As such, despite many membership promises made by the EU – most memorably at Thessaloniki in 2003 – and huge support for EU membership within Kosovo, it is becoming increasingly clear to the people of Kosovo that the long-awaited panacea of EU membership is not imminent. This in itself has caused significant frustration, but perhaps the most emotive issue with respect to the EU among the citizens of Kosovo is visa liberalisation: despite assurances on an annual basis that this would be granted, it has yet to happen. For many in Kosovo, this has come to symbolise the reality of their predicament: despite adopting an accommodating, at times even subservient, position towards Serbia and the West, Kosovo has been treated with contempt, and languishes in stasis.
Given that the return on Kosovo’s approach to date has been so paltry, it is surely understandable that an alternative strategy – that advocated by Vetëvendosje – has proved popular among the people of Kosovo. Vetëvendosje’s programme clearly states their aspiration to join the EU (and indeed NATO), and as such the party is fundamentally pro-European.
Vetëvendosje’s stance on negotiating with Serbia is certainly more forthright than other parties in Kosovo, and it is difficult to envisage the party led by Albin Kurti accepting that future negotiations will continue to side-line the key issues of reparations, reciprocity and recognition.

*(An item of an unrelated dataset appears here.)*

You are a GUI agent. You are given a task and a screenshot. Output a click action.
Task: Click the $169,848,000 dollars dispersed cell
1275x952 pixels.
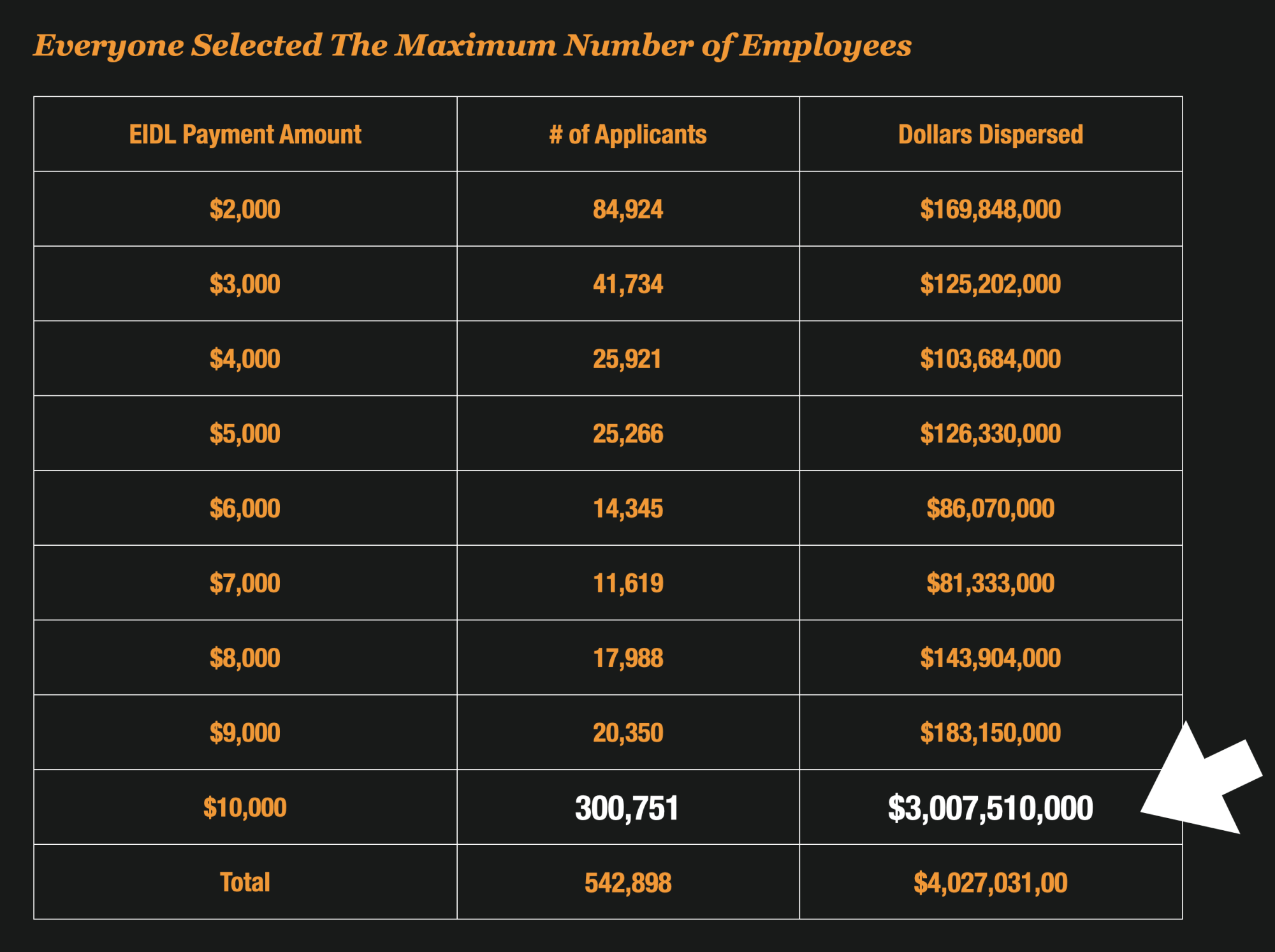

This may, therefore, make an agreement with Belgrade more difficult to achieve, and could thus be framed as impeding Kosovo’s EU path. But this is an exaggeration: as noted above, Kosovo is far from being on the cusp of membership, and as such there is no imperative for it to appease those external actors who wish to see it essentially prostrate itself during the negotiations with Serbia, to little reward.
A Vetëvendosje-led government pledges do much to tackle the corrupt practices of the “old political elite” which has degraded Kosovo and led it to being cast as an archetypal case of state capture. These pervasive perceptions of Kosovo have adversely impacted public and political support for Kosovo’s accession within EU member states. Vetëvendosje addressing these internal problems can only help to improve Kosovo’s standing internationally and make it a more attractive future EU member.
As such, the barrier to Kosovo’s entry to the EU is not simply its unresolved relationship with Serbia. Even if that were to be ‘normalised’, enlargement fatigue within the EU, coupled with the widely-held view that Kosovo is a black hole of criminality, would impede Kosovo’s path. Should Vetëvendosje prove capable of tackling corruption, this will mean that Kosovo can present itself as a much more attractive candidate for EU membership.
About the Author:
Dr Aidan Hehir is a Reader in International Relations at the University of Westminster. His research interests include transitional justice, humanitarian intervention, and statebuilding in Kosovo. He is the author/editor of ten books and has published over fifty academic book chapters and journal articles. He is co-editor of the Routledge Intervention and Statebuilding book series and is a regular contributor to national and international television and radio.